| Task |
Transcribe nothing but the lines from the one with "Screen dimensions: 594x318" to the end of the entries, both included, keeping each exact and leaving every picture out.

[Saved data entries]
◆ ◆ ◆ ◆ ◆

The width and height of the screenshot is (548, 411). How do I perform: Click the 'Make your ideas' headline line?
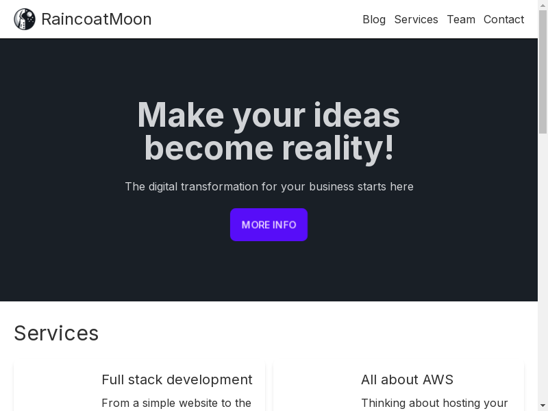[x=269, y=114]
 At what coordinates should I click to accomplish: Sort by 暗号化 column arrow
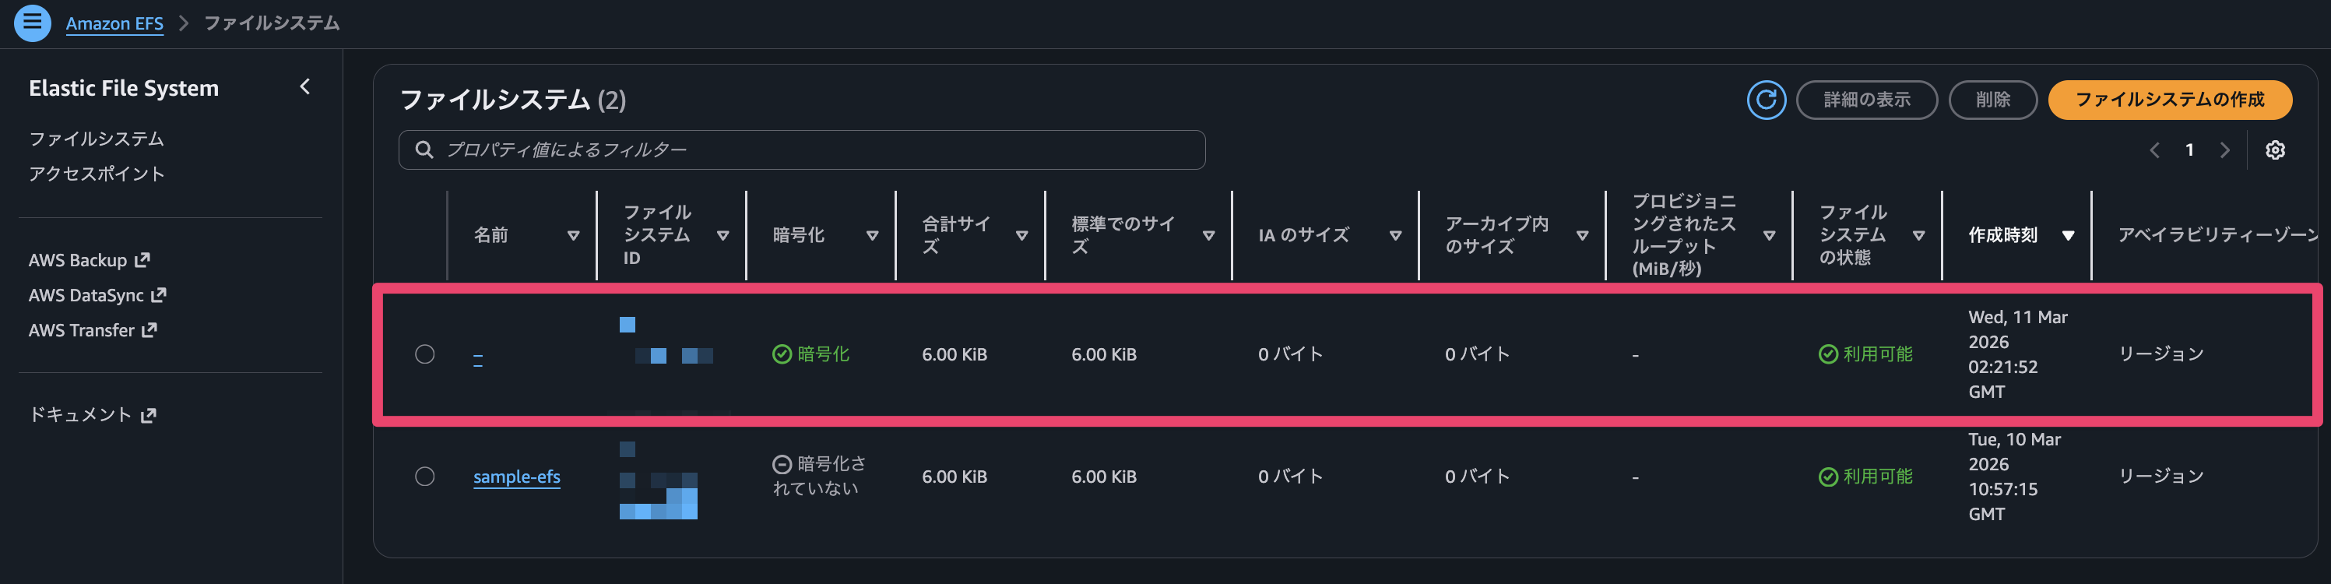871,235

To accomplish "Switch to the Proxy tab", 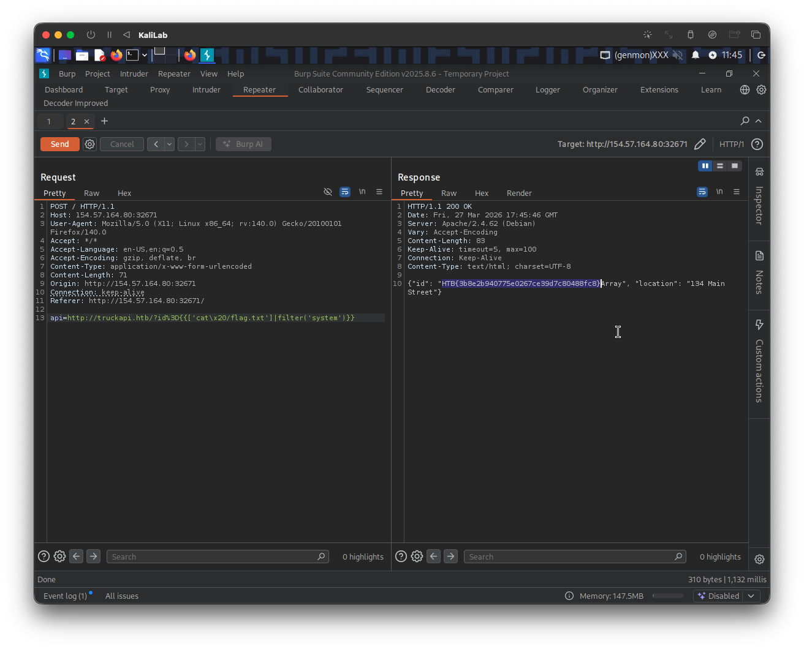I will [x=160, y=90].
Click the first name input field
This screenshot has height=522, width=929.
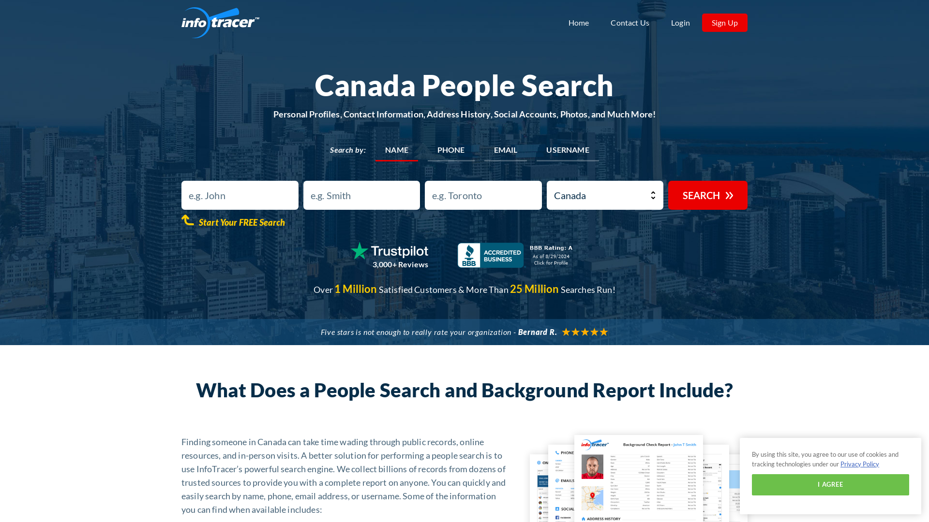[240, 195]
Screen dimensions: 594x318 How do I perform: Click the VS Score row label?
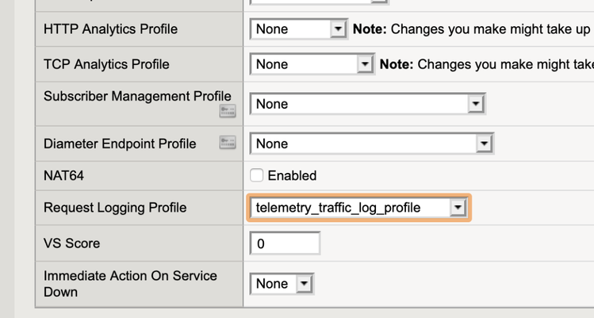pos(71,243)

◆ ◆ ◆ ◆ ◆

| Exercise answer |
Screen dimensions: 594x318 How do I perform: Click the VS Score row label?
pos(71,243)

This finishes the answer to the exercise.